● **TASK PROMPT**
Put the data lines from the one containing "y). This screenshot has width=1280, height=720." through the one containing "coordinates (114, 466).", inclusive, into a Markdown table with the columns Row and Text. Number each row and leave out blank lines.

● **SUPPLIED INFORMATION**
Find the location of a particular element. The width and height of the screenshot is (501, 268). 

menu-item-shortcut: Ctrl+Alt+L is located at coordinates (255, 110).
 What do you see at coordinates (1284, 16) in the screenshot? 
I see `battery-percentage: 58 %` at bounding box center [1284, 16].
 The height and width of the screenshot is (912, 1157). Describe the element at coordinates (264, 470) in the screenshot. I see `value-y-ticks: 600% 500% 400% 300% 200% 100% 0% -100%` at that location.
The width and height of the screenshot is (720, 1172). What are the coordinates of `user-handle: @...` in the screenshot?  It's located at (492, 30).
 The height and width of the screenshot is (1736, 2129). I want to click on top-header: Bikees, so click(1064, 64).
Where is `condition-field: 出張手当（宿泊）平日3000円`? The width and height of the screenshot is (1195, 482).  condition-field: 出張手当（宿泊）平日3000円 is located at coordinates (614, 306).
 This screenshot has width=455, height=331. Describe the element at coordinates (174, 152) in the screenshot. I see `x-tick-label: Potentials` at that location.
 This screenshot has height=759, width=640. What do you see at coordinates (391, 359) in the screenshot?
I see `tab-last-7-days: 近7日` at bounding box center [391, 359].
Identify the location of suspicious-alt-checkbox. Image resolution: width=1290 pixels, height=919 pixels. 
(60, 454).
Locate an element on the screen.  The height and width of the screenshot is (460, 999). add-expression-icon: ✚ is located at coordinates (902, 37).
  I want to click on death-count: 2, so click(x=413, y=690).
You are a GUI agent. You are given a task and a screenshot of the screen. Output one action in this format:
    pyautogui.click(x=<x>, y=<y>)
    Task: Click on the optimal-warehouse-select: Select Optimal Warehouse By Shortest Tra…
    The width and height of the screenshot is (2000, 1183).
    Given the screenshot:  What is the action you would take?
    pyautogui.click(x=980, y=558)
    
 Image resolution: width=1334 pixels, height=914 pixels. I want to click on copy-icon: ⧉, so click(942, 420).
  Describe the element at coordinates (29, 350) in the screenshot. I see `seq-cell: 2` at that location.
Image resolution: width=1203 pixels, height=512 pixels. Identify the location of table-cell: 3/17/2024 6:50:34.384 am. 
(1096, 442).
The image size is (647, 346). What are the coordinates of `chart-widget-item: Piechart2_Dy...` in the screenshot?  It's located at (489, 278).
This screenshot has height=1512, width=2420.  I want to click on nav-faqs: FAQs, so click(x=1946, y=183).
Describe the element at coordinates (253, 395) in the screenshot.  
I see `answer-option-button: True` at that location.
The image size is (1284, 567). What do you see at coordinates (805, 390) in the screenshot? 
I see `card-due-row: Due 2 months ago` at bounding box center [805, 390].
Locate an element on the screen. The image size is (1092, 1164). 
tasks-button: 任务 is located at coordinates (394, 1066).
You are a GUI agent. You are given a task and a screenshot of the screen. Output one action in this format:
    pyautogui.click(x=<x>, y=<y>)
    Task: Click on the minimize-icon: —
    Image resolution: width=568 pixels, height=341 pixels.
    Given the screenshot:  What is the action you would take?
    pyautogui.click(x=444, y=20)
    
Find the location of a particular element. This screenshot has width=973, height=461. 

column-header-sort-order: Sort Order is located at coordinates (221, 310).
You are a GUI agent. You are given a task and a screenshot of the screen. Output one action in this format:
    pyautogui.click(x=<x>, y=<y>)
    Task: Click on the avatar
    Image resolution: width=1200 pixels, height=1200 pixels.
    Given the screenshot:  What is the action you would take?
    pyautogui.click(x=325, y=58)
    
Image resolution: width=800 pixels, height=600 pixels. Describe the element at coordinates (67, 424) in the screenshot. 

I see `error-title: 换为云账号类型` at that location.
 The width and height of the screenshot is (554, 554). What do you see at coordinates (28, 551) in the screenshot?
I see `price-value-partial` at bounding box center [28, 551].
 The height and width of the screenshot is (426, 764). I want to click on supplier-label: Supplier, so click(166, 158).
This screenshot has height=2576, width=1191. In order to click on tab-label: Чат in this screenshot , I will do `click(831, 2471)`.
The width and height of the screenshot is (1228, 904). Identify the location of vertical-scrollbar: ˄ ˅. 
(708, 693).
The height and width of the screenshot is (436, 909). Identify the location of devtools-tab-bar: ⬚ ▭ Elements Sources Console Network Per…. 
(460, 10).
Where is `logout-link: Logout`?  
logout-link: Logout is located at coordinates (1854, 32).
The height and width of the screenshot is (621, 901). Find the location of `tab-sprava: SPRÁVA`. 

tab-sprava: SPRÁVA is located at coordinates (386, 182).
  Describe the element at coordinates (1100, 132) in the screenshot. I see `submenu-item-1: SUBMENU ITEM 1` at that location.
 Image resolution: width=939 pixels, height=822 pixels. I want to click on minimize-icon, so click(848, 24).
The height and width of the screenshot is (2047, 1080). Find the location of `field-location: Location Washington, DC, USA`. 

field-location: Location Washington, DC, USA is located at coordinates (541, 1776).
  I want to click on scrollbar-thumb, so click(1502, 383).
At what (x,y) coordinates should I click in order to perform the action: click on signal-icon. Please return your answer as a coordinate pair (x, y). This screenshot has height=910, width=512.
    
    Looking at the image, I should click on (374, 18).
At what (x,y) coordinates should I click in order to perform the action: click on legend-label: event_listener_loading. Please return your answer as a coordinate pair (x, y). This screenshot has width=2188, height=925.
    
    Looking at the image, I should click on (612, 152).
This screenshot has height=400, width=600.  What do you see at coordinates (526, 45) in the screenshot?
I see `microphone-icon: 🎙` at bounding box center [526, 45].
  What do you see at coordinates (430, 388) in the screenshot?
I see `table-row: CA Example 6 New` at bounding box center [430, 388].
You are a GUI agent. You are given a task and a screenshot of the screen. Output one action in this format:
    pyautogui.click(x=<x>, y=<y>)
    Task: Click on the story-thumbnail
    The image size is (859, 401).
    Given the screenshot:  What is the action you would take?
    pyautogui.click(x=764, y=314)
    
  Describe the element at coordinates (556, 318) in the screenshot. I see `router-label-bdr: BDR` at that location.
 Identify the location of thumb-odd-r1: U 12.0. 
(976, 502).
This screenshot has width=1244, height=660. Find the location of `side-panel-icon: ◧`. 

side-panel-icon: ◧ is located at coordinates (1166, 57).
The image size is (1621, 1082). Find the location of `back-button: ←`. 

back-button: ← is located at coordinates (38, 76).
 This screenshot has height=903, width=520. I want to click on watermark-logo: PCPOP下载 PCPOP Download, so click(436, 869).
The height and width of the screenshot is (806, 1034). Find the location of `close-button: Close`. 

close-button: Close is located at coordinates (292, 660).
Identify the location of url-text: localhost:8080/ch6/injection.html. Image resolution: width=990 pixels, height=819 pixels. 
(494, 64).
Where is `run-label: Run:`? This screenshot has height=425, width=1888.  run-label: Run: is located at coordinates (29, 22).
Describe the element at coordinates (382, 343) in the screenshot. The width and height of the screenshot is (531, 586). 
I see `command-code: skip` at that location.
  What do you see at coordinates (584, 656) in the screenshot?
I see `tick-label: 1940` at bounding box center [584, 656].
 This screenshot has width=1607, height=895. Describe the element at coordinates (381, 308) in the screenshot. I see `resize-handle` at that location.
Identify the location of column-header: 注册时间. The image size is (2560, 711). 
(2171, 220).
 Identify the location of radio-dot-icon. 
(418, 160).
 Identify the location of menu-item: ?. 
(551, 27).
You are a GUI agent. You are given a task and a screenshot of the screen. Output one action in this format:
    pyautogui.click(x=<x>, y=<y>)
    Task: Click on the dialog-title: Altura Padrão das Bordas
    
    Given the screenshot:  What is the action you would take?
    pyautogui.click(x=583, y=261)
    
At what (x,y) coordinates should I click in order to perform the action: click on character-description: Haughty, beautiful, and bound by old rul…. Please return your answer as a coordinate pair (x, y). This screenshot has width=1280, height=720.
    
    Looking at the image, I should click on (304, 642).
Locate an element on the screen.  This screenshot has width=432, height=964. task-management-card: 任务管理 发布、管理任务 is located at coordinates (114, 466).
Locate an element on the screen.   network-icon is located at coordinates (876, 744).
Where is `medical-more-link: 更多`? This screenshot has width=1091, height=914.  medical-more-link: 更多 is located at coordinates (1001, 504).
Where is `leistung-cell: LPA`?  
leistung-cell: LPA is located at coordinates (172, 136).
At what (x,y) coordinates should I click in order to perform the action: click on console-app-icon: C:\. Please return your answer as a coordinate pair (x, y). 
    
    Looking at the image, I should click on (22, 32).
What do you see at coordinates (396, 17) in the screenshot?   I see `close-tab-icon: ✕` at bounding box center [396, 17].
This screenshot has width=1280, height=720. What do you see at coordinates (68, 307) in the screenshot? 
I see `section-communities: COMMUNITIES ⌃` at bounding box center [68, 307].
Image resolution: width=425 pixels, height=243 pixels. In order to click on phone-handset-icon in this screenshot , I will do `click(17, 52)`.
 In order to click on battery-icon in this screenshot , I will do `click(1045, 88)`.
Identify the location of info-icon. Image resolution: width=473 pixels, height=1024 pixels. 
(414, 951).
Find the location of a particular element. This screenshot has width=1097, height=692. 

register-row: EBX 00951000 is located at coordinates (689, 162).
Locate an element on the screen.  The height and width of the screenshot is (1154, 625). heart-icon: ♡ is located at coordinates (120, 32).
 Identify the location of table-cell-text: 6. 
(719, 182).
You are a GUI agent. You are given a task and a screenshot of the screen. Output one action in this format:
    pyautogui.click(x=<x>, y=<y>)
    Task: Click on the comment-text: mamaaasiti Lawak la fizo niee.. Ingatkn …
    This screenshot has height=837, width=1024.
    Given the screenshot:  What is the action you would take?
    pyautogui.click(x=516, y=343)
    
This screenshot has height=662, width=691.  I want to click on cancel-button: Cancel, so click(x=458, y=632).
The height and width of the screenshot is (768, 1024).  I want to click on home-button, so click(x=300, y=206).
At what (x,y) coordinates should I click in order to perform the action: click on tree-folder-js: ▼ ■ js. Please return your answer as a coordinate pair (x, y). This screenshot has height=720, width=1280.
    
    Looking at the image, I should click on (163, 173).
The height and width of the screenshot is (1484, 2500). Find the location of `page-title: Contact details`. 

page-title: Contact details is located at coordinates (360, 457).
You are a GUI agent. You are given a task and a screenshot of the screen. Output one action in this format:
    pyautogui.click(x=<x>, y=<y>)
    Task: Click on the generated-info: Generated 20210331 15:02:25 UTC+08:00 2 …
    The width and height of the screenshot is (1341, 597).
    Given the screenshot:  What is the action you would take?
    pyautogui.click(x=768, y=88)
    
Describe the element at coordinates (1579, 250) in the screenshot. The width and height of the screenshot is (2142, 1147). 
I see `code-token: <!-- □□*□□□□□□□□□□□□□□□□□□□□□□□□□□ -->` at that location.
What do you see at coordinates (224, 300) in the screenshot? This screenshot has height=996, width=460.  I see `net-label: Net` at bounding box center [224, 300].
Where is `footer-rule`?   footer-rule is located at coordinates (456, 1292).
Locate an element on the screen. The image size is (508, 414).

● **WRITTEN ANSWER**
| Row | Text |
|---|---|
| 1 | At what (x,y) coordinates should I click in order to perform the action: click on character-description: Haughty, beautiful, and bound by old rul…. Please return your answer as a coordinate pair (x, y). This screenshot has width=1280, height=720. |
| 2 |     Looking at the image, I should click on (304, 642). |
| 3 | Locate an element on the screen.  This screenshot has width=432, height=964. task-management-card: 任务管理 发布、管理任务 is located at coordinates (114, 466). |